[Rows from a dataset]

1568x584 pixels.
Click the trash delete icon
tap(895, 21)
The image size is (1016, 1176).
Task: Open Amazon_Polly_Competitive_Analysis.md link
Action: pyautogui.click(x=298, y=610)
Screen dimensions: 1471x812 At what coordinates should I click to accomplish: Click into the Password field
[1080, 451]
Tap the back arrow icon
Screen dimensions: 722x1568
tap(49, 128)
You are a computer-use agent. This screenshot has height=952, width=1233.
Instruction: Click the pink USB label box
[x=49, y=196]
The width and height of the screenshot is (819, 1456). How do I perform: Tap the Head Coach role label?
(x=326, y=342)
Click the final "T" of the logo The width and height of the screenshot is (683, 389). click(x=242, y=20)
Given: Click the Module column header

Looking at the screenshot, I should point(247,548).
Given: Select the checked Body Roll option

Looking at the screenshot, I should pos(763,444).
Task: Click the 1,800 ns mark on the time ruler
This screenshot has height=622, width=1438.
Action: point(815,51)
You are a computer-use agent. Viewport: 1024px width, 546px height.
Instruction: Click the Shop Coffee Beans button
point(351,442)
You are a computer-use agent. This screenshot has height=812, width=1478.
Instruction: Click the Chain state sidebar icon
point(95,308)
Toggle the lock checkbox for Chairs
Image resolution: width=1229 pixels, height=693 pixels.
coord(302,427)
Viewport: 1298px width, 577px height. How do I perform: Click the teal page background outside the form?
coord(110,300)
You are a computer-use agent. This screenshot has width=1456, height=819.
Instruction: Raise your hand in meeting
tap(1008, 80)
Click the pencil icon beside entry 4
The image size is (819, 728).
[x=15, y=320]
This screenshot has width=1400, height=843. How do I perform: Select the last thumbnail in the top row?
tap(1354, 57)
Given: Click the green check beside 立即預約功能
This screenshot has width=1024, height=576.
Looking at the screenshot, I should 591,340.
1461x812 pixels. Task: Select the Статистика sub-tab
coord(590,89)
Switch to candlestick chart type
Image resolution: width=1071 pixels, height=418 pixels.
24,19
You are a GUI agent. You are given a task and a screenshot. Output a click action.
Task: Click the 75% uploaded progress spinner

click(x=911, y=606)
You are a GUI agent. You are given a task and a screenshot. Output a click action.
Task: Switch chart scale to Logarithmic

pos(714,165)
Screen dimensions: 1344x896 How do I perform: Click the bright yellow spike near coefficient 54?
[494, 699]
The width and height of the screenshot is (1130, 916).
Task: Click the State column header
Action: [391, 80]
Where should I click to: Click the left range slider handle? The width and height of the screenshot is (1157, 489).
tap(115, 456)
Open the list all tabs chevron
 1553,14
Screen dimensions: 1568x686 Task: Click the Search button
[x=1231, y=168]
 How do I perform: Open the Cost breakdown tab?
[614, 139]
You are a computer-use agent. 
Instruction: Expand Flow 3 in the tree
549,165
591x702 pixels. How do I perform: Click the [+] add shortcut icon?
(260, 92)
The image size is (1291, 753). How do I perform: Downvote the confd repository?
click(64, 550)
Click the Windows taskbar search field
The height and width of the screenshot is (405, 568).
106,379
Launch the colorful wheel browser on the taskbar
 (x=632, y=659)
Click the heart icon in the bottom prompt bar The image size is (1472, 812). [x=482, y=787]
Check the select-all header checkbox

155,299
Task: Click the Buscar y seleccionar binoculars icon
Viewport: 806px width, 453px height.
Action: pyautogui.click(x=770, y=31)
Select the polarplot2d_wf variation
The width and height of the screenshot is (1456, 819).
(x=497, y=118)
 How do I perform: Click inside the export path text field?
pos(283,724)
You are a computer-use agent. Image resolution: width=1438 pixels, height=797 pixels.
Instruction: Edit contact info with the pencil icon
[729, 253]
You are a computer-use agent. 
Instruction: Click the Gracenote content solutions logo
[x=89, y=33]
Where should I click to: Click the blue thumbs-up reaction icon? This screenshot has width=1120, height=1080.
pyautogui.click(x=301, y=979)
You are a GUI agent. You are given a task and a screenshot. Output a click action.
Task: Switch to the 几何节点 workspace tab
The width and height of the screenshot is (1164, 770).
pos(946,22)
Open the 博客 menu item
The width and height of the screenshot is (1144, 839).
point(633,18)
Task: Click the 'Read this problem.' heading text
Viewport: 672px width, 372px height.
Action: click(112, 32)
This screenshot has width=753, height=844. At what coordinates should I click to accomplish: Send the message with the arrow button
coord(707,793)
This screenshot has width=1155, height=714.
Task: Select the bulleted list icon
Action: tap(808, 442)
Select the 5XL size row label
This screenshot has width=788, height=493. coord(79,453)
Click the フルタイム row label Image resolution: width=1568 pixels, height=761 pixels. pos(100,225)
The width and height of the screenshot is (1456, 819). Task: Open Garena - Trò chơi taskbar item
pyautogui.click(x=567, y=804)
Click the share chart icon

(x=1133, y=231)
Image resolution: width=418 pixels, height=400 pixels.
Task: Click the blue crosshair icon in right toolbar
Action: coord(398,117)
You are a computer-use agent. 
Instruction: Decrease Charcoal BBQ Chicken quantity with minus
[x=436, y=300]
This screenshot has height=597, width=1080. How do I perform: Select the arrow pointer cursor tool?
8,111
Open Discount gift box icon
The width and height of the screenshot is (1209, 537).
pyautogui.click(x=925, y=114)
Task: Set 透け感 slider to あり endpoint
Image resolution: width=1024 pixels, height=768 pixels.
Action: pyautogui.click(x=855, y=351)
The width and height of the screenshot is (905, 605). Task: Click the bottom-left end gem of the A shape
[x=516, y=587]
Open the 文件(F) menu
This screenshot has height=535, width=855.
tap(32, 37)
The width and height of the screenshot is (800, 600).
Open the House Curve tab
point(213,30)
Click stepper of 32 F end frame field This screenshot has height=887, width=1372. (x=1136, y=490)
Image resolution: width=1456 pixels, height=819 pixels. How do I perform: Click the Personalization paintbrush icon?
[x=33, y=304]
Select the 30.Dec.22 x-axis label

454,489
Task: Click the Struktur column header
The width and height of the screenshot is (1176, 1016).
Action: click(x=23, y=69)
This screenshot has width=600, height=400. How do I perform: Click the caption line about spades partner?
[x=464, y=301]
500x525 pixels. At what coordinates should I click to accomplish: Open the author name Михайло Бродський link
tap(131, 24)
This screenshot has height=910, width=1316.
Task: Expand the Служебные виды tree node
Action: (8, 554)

• Written request: Locate each line of the items above that contains the word "with", and copy those lines out.

• The reply:
Instruction: Edit contact info with the pencil icon
This screenshot has width=753, height=844. At what coordinates should I click to accomplish: Send the message with the arrow button
Instruction: Decrease Charcoal BBQ Chicken quantity with minus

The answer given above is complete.